I’ve looked at the instructions on how to install peertube several times now, but its just not worth the hassle at this point. Until I can run it in just a single docker image, without an external database or email service required, then I’m not going to bother.
Its really frustrating, because I really like the project, but I just don’t have the ability to use services like it without docker or podman.
That’s not going to happen. At least as I see it. They pretty much follow best pratices. Lots of webapps use a database, redis, a reverse proxy and sometimes they’re able to send out mails. That’s exactly what’s happening with Peertube, too. And splitting it allows for customizability, different setups, you can maintain one part of it at a time or keep them updated. And not everyone needs to reinvent databases, they regularly better use the official postgres container. Docker is a container platform. If you merge everything together into one large thing, that’d be more a classic install without containers and everything runs on the same OS.

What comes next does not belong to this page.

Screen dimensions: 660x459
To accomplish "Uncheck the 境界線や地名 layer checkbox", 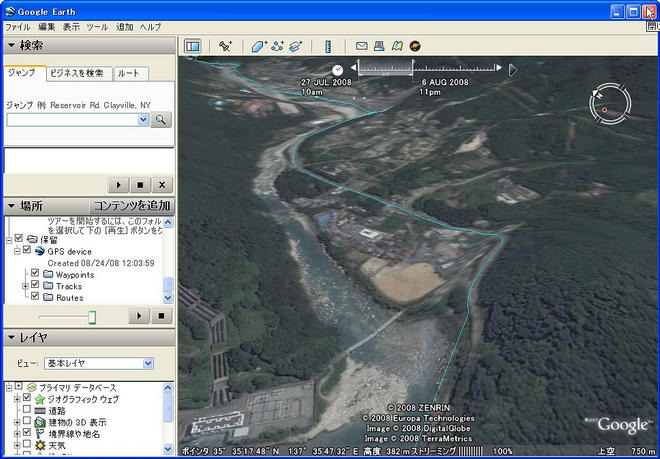I will pyautogui.click(x=27, y=434).
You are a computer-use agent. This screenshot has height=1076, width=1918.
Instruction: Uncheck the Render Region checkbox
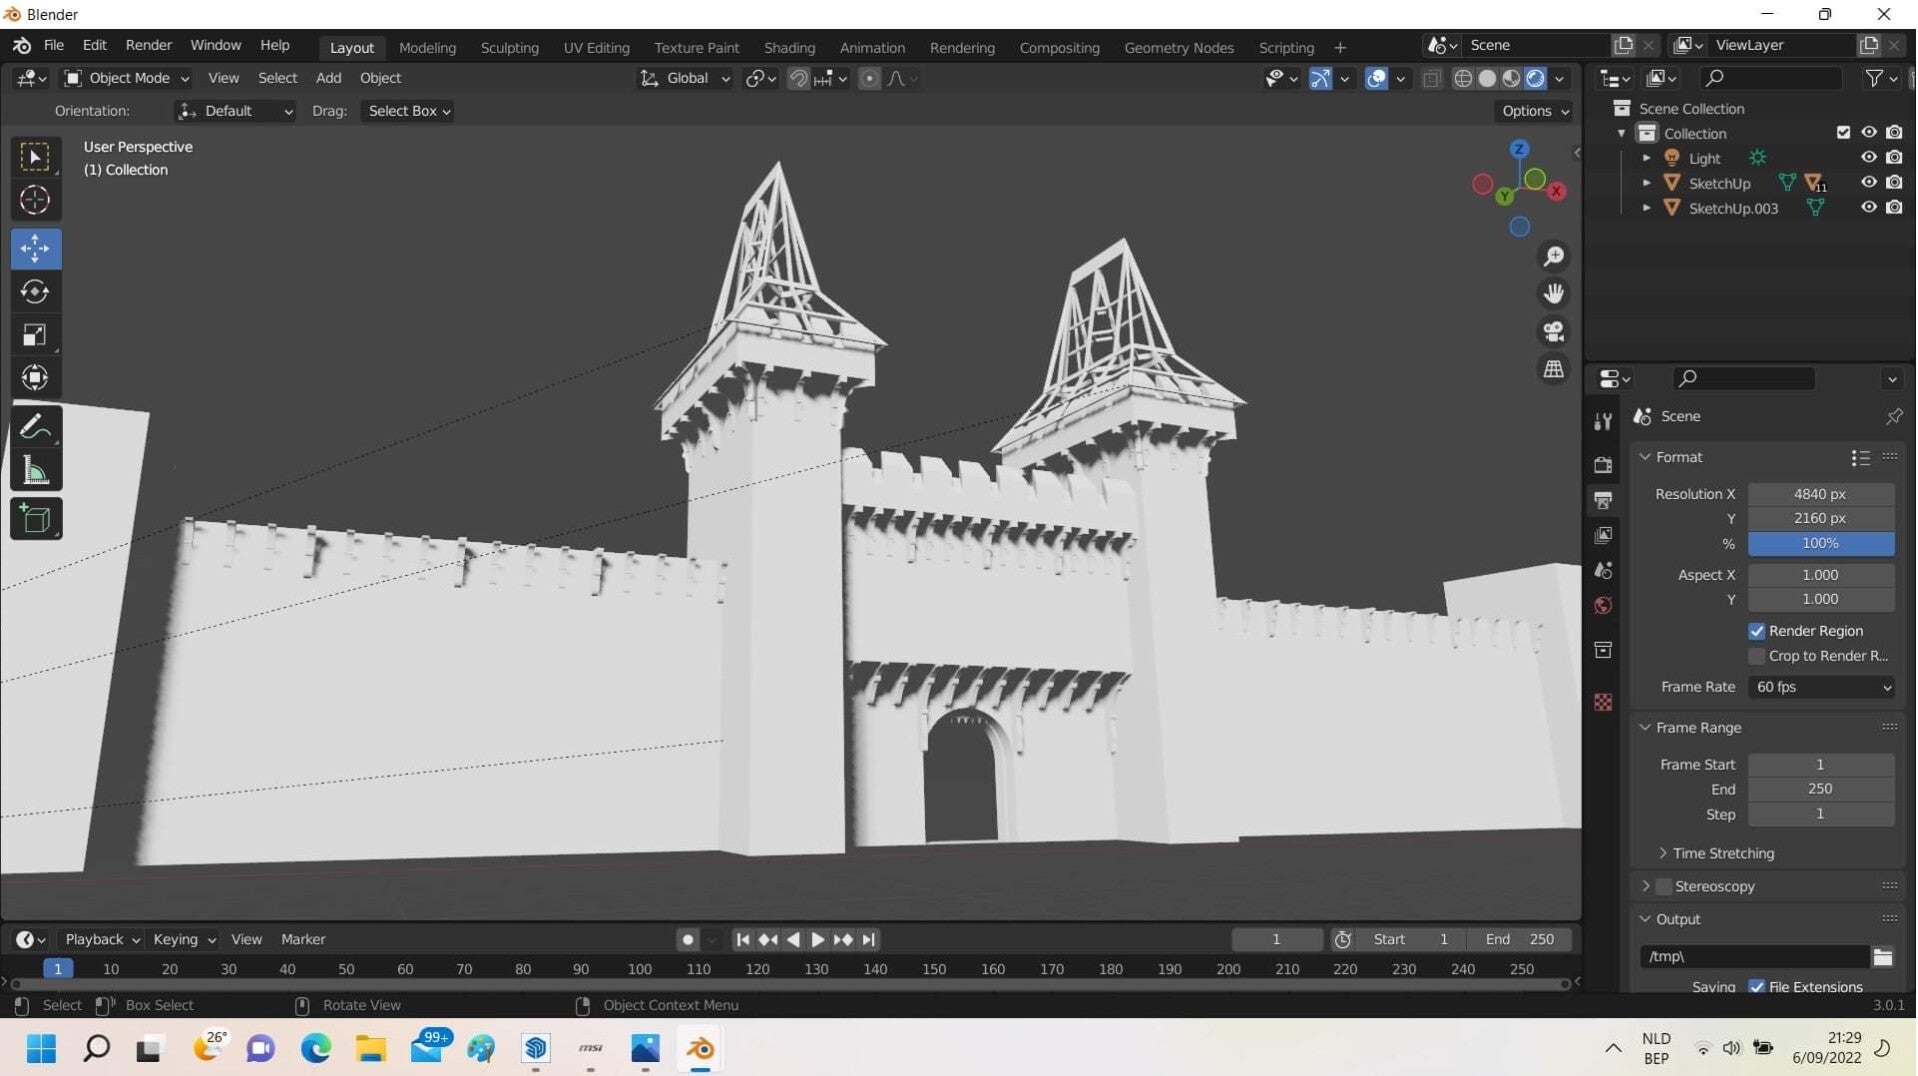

And they let you do that. There are packages for like 3 distros: https://docs.joinpeertube.org/install/unofficial
Or you need docker-compose and it becomes easy to manage the 3 or so containers. But it’s exactly the same for Peertube as it was for all the other services I installed on my server.
Napster only required one app. I don’t see how forcing everyone to use three apps together helps with adoption.
Isn’t Napster a desktop app for streaming? That’s a very different kind of software. Peertube needs to provide content to several people, make it accessible to potentially the whole internet. It connects you with hundreds of other instances and hundreds of thousands of other videos, accounts and comments. All of that needs to be organized, handled and stored somehow. There is just no way around a proper setup. I mean you also can’t build an entire house with just your trusty Honda Accord and a cordless drill at your disposal. You need professional tools for that. And sure, you can build a dog shed with that. But it doesn’t really help discussing “adoptability” of houses if they were to be constructed with just a cordless drill, if physics doesn’t allow for that… The answer is to just use docker-compose in this case. It’s easy to use and does the proper set up.
I mean a large problem with services like Lemmy Mastodon and peer tube is that they’re complicated. There’s a learning curve require that I don’t have to have if I go to a place like YouTube or any other video site. Peertube requires me to learn about servers and other things in order to fully utilize their service and that’s a massive barrier to the public. Currently it’s preventing me because I just frankly don’t have time to go learn about more technological Concepts to best use a service.
Don’t get me wrong it’s not a dig at the services. They are excellent and I’m glad they’re here and one day I will figure out peertube but until these sites are as easy to use as going to a link and just doing whatever the person wants to do if they’re just not going to take off. Places like limmy and Mastodon and even peertube need a centralized portal so that is just super easy to start.
I’ve yet to get peertube working and I … just don’t care to take the time to figure it out. If it doesn’t work on mobile easily it won’t take off. And this is coming from a nerd.